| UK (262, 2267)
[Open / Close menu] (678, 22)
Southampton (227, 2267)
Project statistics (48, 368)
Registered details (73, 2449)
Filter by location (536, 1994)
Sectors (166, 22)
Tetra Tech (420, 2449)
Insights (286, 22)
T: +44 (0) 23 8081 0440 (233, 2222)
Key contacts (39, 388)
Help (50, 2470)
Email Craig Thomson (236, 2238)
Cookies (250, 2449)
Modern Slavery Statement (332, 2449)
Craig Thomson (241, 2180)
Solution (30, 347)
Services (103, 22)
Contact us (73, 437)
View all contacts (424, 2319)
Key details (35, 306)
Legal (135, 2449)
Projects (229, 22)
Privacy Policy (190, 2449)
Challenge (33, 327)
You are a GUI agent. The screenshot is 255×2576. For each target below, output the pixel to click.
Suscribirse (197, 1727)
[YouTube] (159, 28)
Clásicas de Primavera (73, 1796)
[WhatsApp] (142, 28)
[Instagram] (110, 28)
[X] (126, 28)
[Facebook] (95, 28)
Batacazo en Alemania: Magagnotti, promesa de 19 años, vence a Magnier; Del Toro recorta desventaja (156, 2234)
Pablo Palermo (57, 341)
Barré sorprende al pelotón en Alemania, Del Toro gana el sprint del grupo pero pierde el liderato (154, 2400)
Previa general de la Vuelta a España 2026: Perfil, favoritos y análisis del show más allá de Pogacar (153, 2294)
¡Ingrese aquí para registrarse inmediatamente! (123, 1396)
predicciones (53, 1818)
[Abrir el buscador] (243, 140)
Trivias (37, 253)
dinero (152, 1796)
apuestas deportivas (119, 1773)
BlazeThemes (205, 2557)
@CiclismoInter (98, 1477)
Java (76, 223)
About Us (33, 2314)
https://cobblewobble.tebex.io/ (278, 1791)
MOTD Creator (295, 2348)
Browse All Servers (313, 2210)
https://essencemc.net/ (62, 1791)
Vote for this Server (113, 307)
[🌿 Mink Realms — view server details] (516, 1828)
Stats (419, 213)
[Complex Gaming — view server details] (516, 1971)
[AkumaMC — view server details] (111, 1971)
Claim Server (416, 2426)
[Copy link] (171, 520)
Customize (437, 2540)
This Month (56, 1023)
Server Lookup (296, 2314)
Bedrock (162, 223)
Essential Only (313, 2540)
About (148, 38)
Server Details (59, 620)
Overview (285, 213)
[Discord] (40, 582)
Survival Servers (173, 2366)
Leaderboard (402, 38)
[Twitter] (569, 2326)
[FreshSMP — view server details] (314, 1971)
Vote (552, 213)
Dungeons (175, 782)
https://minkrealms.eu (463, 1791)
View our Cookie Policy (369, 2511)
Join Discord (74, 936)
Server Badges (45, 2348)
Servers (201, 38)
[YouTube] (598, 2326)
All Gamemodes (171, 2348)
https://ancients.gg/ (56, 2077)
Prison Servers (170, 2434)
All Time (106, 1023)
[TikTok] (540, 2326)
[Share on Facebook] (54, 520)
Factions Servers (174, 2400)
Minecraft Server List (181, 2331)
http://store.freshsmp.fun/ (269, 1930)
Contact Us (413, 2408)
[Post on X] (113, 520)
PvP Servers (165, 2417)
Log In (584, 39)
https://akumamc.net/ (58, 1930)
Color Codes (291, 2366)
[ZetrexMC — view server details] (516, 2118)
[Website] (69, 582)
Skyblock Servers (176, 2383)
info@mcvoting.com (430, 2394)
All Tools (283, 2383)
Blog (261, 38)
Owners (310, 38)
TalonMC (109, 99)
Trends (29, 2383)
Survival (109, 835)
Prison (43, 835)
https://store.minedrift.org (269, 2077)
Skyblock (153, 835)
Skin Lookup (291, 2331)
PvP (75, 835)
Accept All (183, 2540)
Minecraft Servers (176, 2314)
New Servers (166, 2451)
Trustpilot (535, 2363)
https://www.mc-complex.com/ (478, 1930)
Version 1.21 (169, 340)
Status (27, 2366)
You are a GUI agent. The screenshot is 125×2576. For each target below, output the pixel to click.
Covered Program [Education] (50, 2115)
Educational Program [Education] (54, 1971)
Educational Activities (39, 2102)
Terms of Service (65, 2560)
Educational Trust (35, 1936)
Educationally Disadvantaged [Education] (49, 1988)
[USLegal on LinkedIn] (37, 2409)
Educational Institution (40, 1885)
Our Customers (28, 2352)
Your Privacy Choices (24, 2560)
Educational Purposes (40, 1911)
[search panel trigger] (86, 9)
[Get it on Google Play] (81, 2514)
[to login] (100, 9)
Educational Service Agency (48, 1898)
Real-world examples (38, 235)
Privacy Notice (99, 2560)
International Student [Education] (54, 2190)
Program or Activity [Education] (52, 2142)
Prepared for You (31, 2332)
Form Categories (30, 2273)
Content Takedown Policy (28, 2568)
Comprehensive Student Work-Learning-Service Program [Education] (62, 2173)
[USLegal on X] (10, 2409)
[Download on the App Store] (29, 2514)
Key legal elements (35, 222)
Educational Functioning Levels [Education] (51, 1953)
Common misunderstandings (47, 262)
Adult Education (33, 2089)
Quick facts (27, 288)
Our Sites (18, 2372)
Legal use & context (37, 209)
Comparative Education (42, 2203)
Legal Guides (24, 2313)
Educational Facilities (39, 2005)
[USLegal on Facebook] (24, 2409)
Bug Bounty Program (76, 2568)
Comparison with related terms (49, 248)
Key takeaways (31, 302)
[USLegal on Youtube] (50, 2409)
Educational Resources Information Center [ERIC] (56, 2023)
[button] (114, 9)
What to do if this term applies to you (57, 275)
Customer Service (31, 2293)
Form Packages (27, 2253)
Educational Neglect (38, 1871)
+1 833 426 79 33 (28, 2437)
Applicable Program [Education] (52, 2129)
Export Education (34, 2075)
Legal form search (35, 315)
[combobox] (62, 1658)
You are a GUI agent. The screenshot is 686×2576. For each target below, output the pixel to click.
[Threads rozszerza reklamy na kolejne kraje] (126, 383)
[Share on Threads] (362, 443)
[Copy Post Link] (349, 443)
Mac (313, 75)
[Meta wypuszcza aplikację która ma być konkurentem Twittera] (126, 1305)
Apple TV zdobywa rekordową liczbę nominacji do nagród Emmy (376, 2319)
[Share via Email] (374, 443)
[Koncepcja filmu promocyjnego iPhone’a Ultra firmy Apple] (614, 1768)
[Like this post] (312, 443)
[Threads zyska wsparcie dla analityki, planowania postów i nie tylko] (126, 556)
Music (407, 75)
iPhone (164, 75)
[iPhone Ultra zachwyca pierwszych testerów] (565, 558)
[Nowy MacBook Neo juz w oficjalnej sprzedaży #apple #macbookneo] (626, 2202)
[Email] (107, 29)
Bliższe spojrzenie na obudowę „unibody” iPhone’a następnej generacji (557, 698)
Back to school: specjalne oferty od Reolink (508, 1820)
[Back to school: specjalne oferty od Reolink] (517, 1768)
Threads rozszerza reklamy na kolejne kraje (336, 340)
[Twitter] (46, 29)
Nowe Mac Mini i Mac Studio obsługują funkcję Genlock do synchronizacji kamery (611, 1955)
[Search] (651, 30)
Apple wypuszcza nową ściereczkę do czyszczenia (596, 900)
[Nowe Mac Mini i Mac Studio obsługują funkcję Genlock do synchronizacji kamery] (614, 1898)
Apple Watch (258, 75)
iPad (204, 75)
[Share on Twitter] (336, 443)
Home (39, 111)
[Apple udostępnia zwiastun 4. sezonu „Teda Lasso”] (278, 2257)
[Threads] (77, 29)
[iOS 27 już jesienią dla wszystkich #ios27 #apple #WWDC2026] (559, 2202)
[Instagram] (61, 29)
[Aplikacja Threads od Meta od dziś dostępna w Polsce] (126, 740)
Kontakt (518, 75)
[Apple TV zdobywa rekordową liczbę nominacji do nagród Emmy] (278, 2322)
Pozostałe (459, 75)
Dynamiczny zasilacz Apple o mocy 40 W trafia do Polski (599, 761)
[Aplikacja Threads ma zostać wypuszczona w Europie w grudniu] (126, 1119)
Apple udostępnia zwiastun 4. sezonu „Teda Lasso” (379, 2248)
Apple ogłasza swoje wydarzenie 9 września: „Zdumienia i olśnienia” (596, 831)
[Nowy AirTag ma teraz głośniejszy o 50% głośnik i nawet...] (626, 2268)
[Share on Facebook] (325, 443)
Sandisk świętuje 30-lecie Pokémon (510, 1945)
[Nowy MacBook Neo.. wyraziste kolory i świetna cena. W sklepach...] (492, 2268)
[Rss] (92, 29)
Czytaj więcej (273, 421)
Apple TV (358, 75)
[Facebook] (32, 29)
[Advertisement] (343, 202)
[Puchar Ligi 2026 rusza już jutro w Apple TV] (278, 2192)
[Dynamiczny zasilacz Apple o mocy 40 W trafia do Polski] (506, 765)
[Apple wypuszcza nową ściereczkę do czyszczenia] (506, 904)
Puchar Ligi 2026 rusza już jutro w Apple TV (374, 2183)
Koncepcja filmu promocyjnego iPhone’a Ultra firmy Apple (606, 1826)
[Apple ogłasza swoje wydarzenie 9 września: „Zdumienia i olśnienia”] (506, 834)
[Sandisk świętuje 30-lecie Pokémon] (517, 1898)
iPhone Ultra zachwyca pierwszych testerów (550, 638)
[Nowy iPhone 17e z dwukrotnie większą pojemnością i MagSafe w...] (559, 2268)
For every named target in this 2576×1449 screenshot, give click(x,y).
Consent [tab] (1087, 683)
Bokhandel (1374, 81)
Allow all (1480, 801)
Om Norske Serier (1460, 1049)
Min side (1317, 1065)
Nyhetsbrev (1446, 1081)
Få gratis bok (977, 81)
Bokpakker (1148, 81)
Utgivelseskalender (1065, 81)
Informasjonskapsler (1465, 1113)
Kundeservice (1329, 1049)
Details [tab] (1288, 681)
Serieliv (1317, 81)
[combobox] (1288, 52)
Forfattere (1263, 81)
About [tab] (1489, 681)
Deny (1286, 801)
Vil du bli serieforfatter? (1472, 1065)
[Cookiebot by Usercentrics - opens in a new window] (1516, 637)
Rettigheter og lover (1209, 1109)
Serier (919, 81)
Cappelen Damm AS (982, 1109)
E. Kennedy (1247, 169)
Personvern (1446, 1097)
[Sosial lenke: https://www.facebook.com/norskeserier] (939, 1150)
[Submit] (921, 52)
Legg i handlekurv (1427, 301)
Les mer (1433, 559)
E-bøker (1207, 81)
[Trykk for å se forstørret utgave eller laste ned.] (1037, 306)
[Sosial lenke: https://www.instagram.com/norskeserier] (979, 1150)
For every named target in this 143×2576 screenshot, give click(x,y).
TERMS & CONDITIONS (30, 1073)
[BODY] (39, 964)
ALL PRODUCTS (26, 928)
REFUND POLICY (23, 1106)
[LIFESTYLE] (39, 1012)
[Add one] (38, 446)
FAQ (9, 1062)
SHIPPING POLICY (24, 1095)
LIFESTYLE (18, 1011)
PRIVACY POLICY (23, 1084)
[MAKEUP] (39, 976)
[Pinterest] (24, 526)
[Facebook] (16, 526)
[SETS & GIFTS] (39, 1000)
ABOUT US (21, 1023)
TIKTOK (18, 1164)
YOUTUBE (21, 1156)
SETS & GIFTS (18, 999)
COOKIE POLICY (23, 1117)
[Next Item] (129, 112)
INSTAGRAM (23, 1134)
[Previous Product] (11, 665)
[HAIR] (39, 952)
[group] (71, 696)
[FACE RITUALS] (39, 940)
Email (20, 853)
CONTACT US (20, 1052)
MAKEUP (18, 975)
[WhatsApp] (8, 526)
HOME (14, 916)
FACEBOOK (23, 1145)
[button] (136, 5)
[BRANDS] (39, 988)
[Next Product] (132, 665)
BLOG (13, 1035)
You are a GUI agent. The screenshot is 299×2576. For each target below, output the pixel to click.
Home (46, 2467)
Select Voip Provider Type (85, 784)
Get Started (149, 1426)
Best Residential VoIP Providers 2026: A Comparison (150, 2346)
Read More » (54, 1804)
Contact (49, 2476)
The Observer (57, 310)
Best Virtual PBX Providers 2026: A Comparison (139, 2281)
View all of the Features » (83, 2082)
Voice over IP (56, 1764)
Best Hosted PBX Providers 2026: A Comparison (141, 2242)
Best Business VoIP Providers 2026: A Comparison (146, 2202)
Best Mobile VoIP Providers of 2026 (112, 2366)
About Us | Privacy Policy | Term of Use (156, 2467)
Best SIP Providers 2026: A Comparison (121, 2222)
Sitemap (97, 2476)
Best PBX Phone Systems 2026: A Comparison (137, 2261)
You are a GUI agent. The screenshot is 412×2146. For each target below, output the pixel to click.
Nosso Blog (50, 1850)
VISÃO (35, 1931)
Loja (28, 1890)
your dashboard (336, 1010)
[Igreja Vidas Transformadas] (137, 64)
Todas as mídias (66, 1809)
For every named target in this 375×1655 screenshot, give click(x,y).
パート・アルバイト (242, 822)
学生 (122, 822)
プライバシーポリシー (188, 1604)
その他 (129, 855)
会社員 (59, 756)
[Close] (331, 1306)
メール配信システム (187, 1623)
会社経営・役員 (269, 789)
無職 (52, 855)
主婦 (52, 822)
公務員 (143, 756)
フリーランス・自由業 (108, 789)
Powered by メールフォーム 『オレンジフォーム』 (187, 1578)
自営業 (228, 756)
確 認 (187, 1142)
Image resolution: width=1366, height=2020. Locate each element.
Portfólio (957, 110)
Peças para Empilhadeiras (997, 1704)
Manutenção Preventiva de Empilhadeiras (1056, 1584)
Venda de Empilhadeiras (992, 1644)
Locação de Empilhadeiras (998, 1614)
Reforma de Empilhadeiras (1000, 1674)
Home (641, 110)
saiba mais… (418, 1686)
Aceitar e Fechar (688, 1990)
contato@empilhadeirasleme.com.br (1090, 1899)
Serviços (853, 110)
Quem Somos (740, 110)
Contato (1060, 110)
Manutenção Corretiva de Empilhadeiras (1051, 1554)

══════════════════════════════

» What the task requires
In the listing above, start at the line with "About Us (33, 2314)", go on through the line with "[Copy link] (171, 520)", and copy each of those lines exactly; leave out all the rest.

» Result of this task
About Us (33, 2314)
https://cobblewobble.tebex.io/ (278, 1791)
MOTD Creator (295, 2348)
Browse All Servers (313, 2210)
https://essencemc.net/ (62, 1791)
Vote for this Server (113, 307)
[🌿 Mink Realms — view server details] (516, 1828)
Stats (419, 213)
[Complex Gaming — view server details] (516, 1971)
[AkumaMC — view server details] (111, 1971)
Claim Server (416, 2426)
[Copy link] (171, 520)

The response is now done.